__RECORDS FOR THIS TASK__
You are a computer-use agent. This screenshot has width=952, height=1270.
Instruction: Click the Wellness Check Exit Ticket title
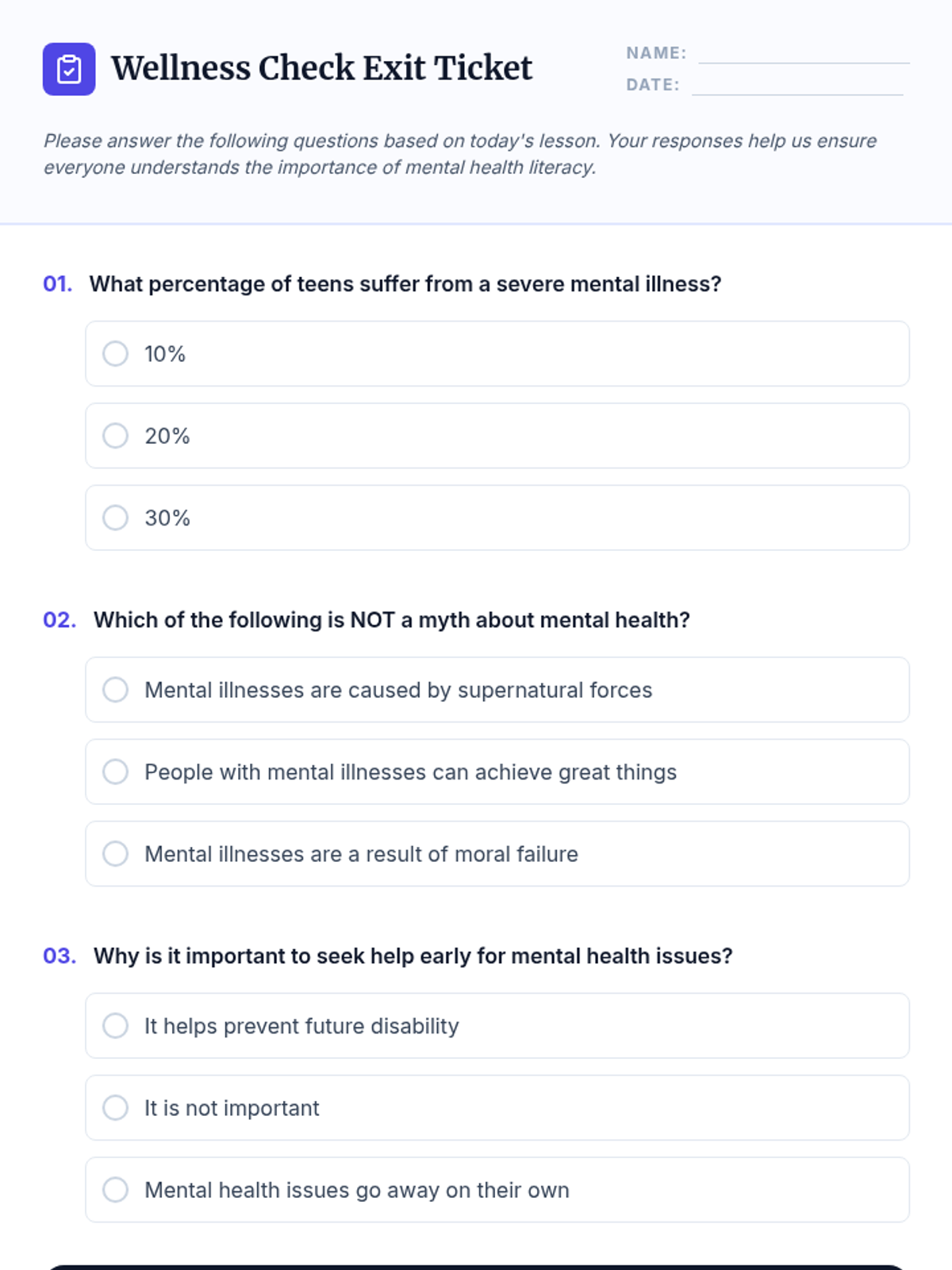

...

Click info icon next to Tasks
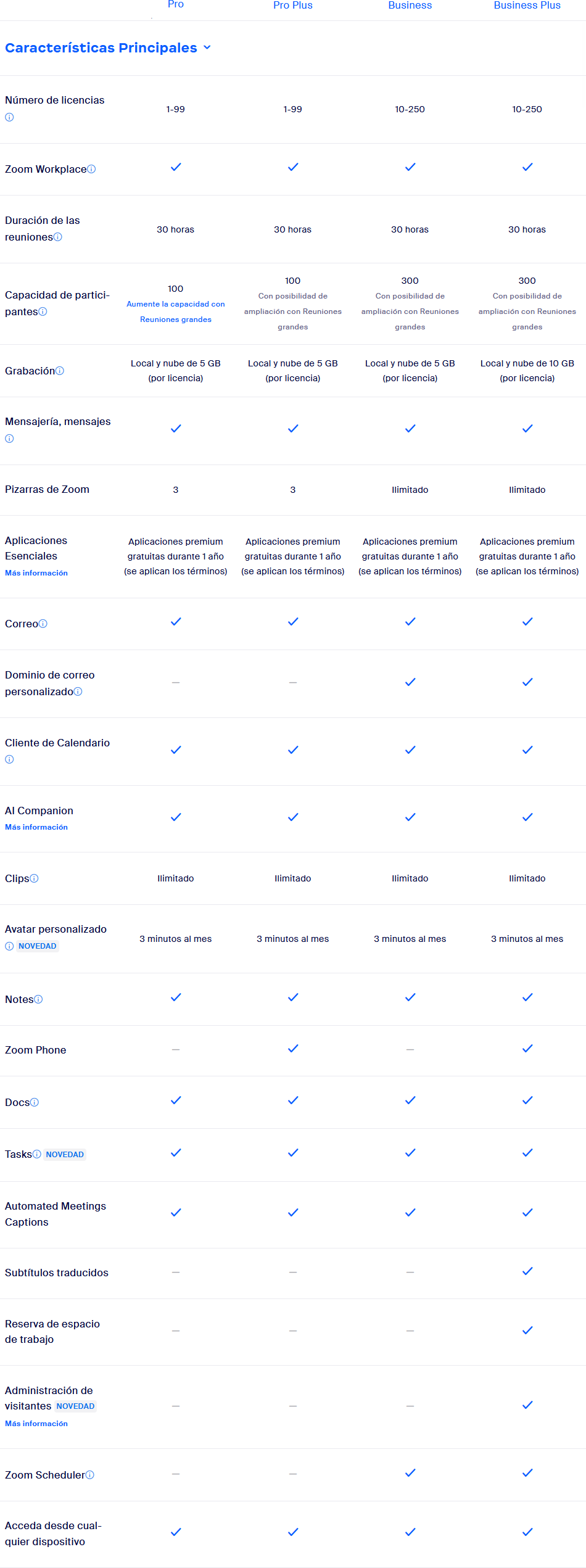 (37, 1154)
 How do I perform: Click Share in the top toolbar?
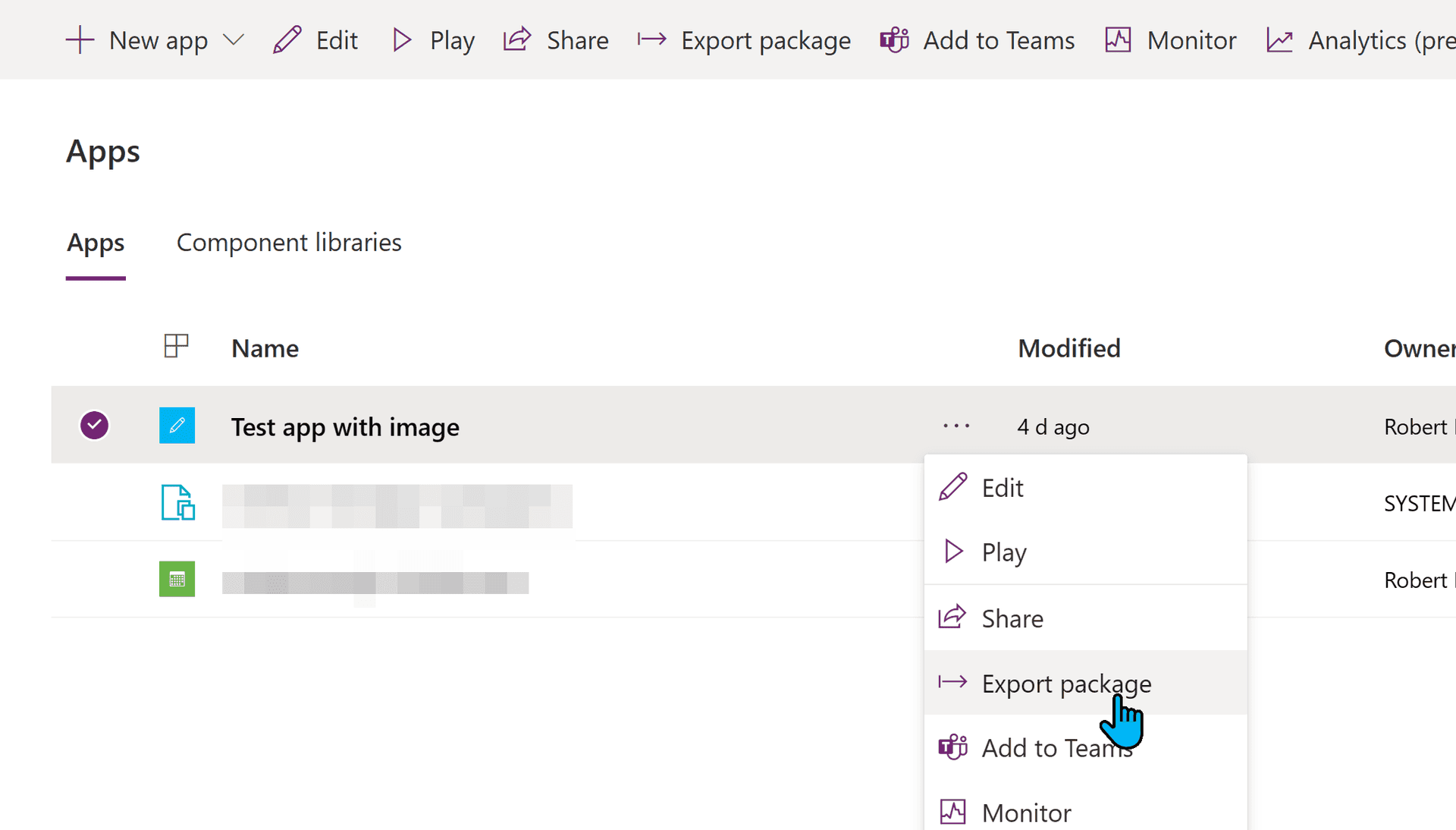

__TASK DIRECTIONS__
Please turn the stretch from the line containing "You are a computer-use" through the line containing "Instruction: Click the" into a JSON list of strings, one per line, with blank lines left out.

__SOLUTION__
[
  "You are a computer-use agent. This screenshot has width=952, height=1270.",
  "Instruction: Click the Wellness Check Exit Ticket title"
]